In 1957, when Nat King Cole's musical variety
show was having ratings and sponsorship problems,
Green arranged to have Frankie Laine appear on
the show without pay reportedly the first time
white and black singers performed together on national television.
In 1964, Quincy Jones became the first top black
executive at a major label when Green made him
vice president in charge of artists and repertoire.
Jones, who was arranging songs for Dinah
Washington when he first met Green, told the
Desert Sun in February that Green had "broad
taste. It was across the board, and I think
that's what we shared that diversified taste."
For his part, Green said: "I was brought up in a
mixed neighborhood, and that stayed with me forever."
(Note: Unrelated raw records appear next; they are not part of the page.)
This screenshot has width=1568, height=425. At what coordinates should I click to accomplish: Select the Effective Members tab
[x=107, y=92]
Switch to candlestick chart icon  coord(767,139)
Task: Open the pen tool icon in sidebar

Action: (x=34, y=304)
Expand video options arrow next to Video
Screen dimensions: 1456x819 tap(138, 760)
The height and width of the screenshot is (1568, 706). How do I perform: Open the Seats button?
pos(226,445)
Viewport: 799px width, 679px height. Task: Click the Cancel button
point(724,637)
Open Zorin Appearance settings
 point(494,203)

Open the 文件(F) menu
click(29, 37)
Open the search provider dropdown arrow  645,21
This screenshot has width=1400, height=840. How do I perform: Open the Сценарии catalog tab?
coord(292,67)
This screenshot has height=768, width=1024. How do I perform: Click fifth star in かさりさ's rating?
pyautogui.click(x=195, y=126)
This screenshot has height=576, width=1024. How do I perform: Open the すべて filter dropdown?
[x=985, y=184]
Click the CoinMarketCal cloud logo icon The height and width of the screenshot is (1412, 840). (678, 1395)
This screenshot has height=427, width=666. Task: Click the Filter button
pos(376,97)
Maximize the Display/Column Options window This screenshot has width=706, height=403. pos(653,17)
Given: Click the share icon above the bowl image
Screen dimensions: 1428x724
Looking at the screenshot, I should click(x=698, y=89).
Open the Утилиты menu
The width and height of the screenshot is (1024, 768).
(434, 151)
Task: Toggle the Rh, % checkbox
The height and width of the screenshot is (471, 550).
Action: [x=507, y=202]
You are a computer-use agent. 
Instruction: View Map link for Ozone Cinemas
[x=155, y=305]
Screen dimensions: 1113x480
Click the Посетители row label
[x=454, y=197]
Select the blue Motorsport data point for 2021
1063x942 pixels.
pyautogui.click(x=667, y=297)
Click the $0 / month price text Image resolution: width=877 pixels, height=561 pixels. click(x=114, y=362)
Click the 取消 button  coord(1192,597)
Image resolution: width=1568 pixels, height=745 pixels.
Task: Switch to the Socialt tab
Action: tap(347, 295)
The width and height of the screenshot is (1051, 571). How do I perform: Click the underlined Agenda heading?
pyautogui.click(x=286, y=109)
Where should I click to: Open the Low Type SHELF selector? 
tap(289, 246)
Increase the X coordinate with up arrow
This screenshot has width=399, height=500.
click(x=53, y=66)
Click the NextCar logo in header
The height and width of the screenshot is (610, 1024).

Born Feb. 6, 1916, in Brooklyn, N.Y., Green grew
up on the west side of Chicago. (Although his
birth certificate lists his first name as Irvin,
he went by Irving). He attended St. John's
University but dropped out after two years to work during the Depression.
After working for his father's paint contracting
company, he went into the sheet-metal business with a partner.
They made hydraulic presses and pressed records.
"In those days, 10-inch records sold for at least
79 cents," Green said in the Desert Sun
interview. "We were pressing them for others, and
we decided to press them for ourselves."
When the use of shellac was restricted during
World War II, Green's company produced an innovative plastic record.
"It actually was an unbreakable 10-inch record,
whereas shellac was breakable," he said. "That's
what started us in the music business. We knew
how to make the record, and there was a
tremendous shortage of records at the time."
In 1952, Green and five other record industry
chief executives formed the Recording Industry
Assn. of America, whose mission was to "foster a
business and legal climate that supports and
promotes its members' creativity and financial vitality."
As a record producer and distributor, Green was
known for allowing artists to own their copyrights.
"I said, 'I want to stay in the recording
business. Let them have their own publishing," he
told the Desert Sun. "That's what brought some
artists to us, I think. They knew we weren't in
any side business. That travels in the industry
quite quick. I did not publish any of the music
we recorded. I just felt, let them own their own
and I would show them how to copyright."
After Green sold Mercury in the late 1960s, his
grandson said, he continued to run the label for five years.
He then turned his hobby of building homes into a second career.
In partnership with developer Bill Levitt (of
Levittown, Pa., fame), he built 18,000 homes in southern Iran.
When the Shah of Iran was driven out of the
country in 1979, Green and Levitt's company was
taken over by the new government and Green and
his associates were provided safe passage back to the United States.
Green then started Landau Development in Palm
Springs, which has built hundreds of homes in the area.
Green continued to make weekly site inspections
until about a week before he died, his grandson said.
A memorial service will be held at 11 a.m.
Thursday at Temple Isaiah, 332 W. Alejo Road, Palm Springs.
In addition to Ross, Green is survived by his
wife, Pamela; two daughters, Roberta Hunt and
Kelli Ross; two other grandchildren; and six great-grandchildren.